Digital Core REIT (SGX: DCRU) has undergone a pretty rough patch in the past few months.
Since hitting the peak back in March at a price of $1.16, the share price has gone one way down languishing below the IPO price at $0.77.
This means everyone who’s bought into this REIT are staring at a loss, including those who bought them during the IPO (myself included).
Is this the right time to accumulate or is it time to sell and run away from this REIT?
Let’s first take a step back and remind ourselves what we as investors have got into with this REIT.
This is a REIT that is:
- SG listed REIT vehicle under the US-Listed Global Data Centre Digital Realty
- 10 Portfolio of diversified data centres
- Freehold properties
- Triple-net lease with 1-3% rental escalation
- Weighted average lease expiry of 5.5 years (based on annualized rent as of 31 Mar 2022)
- Low gearing of 26%
- Weighted average debt maturity of 4.7 years
- Average Cost of Debt of 2.1%
- Dividend Yield of 5-6%
- Strong Sponsor with plenty of development pipeline
- Strong Cornerstone investors
This is a REIT that ticks many of the boxes an investor would like to see in his or her investment portfolio.
Even the most recent first quarter results show resilient earnings as both topline NPI and Distributional income attributed to shareholders did better than what was projected during IPO.
So what has gone wrong from here?
Why is the share down as much as 33% since hitting the peak just back a couple of months ago?
Let’s take a look at some of the possible reasons and possibilities.
The first is the announcement that Digital Core REIT’s fifth largest customer – a privately held IT service provider occupying 2.7 MW of the capacity in Toronto – filed for bankruptcy protection back in April.
Although it was not explicitly stated in the announcement which particular customer is this, it is assumed to be one of IT service provider by the name of SunGard AS which takes a meaningful portion of the overall rent for DigiCore REIT.
Even though the customer has filed for bankruptcy protection, the customer remained current on its rental obligations through the month of April.
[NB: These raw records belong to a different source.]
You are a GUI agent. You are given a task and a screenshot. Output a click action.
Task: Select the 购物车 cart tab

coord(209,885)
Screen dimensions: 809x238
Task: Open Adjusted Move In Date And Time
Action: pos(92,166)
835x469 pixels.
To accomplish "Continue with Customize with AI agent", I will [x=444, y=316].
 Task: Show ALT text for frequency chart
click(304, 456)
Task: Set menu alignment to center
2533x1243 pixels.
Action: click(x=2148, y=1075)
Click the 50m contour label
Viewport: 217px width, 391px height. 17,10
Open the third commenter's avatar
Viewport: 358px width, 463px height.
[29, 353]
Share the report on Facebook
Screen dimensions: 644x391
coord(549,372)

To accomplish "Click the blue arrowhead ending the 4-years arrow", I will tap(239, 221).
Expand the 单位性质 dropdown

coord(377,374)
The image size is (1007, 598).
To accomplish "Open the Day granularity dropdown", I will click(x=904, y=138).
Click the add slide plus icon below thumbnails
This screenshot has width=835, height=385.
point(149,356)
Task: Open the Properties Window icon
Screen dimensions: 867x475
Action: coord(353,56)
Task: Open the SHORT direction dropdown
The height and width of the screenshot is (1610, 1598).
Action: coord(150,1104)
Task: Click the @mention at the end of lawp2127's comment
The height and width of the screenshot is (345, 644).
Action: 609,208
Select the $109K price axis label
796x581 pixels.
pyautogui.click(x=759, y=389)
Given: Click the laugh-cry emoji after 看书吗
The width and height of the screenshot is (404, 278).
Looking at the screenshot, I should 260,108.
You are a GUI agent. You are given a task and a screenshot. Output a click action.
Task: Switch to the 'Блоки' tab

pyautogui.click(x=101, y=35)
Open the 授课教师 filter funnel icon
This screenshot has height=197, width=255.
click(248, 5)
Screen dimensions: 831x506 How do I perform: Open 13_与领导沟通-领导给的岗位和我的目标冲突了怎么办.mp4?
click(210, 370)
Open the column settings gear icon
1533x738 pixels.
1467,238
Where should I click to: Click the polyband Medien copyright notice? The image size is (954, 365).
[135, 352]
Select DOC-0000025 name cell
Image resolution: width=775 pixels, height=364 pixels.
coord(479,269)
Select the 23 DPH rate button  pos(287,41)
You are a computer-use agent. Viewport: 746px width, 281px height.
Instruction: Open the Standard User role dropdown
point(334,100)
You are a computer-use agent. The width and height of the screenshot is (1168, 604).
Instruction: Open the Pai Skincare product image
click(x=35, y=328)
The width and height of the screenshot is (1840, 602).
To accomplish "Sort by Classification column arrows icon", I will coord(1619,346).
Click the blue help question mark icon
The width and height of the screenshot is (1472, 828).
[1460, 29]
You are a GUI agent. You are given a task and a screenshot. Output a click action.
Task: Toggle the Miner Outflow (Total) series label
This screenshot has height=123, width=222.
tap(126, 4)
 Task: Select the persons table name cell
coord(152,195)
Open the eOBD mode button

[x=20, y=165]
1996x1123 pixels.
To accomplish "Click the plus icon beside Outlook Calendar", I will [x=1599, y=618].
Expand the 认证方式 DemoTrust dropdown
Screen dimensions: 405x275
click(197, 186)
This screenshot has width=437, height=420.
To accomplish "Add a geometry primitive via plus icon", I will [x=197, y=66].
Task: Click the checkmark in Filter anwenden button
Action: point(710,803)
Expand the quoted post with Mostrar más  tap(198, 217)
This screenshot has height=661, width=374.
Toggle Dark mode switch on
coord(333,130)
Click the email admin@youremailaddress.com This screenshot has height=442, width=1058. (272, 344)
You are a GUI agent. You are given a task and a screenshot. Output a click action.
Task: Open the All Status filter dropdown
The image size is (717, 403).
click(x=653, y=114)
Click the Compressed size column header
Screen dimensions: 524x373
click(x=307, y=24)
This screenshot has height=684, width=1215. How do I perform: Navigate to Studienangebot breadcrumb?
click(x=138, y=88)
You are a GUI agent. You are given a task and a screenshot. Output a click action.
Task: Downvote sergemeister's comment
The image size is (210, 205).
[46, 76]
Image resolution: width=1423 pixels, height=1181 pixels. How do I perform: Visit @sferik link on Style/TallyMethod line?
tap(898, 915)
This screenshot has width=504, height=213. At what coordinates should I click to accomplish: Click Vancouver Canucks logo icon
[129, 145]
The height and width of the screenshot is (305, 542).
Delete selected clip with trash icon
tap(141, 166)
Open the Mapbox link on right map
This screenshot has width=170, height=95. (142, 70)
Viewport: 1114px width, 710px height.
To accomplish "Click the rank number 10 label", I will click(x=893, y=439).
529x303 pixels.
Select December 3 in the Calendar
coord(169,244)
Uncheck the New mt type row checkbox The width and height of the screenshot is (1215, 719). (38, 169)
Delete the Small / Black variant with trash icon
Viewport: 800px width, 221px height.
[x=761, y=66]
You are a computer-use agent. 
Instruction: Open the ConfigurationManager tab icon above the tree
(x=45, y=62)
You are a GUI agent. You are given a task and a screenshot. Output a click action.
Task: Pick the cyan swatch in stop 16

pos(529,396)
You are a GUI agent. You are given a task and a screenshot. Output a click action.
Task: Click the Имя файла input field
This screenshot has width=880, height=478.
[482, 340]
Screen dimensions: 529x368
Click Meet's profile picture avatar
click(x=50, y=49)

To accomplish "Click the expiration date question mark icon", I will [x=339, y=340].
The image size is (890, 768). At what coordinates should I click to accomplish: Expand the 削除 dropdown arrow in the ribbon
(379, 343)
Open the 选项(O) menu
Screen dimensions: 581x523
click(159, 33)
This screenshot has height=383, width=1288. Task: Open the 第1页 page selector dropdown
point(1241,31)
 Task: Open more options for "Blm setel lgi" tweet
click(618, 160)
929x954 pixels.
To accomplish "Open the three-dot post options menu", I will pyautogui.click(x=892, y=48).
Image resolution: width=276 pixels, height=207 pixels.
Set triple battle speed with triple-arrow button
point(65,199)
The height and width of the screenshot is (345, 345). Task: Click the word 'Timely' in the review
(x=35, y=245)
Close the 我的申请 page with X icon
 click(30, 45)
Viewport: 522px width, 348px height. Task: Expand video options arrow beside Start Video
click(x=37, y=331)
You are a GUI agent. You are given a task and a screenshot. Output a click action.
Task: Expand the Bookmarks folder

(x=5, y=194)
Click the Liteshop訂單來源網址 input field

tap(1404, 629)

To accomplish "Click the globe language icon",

In keeping with with Digital Realty’s continued commitment to the REIT, it has reached an agreement in principle to guarantee the rental income stream in the event of a near term cash flow shortfall.
The second reason we might think of might be the general sentiments of interest rate rising.
While the REIT might be lowly geared at only 26%, the debt profile is based on 50% fixed and the other 50% on floating rate. Given that the entire debt is in USD and interest rate is increasing, the cost of debt might increase from here onwards, although we would argue that this is likely the case for most of the REIT with gearing not on fixed rate.
The third reason we might think of could have something to do with its sponsor.
As we all know, DigiCore REIT was listed as a perpetual long term vehicle for Digital Realty to divest and recycle its assets.
While having a pipeline serves as a good long term platform for the REIT to organically grow over time, there might be misalignment in interests over time especially if the assets are in longer term decline. We have seen this in the past with some of the other REIT with sponsors that divest to them poor lousy assets.
With the likes of blue chip companies like Microsoft, Google, Facebook planning to build their own data centres rather than moving in to existing, the type of profile for these data centres might shift to lower quality.
It depends on how you want to look at this play.
If you have bought this during IPO at $0.88, you would be looking at a potential yield returns of 4.75% for FY22 and 5.26% for FY23 at a 100% payout – although by now you are staring at an unrealized loss of around 13%.
If you are buying this at $0.77, your yield return increases to 5.4% for FY22 and 6% for FY23. You can look at this at a potential 16.5 – 18.5 years to breakeven just based on dividend alone.
If you have bought this at the peak, then your breakeven runway is much longer. Your cost of yield is also lower.
The stock has been in a strong downward movement since hitting the peak in March, and this might also have to do with the expiry of the lock-up period where institutional investors are free to divest their units into the market.
If you think 5.4%-6% is a decent enough return for you long term, then you might want to consider accumulating this.
Some of the issues may be permanent but some may be just temporary in nature.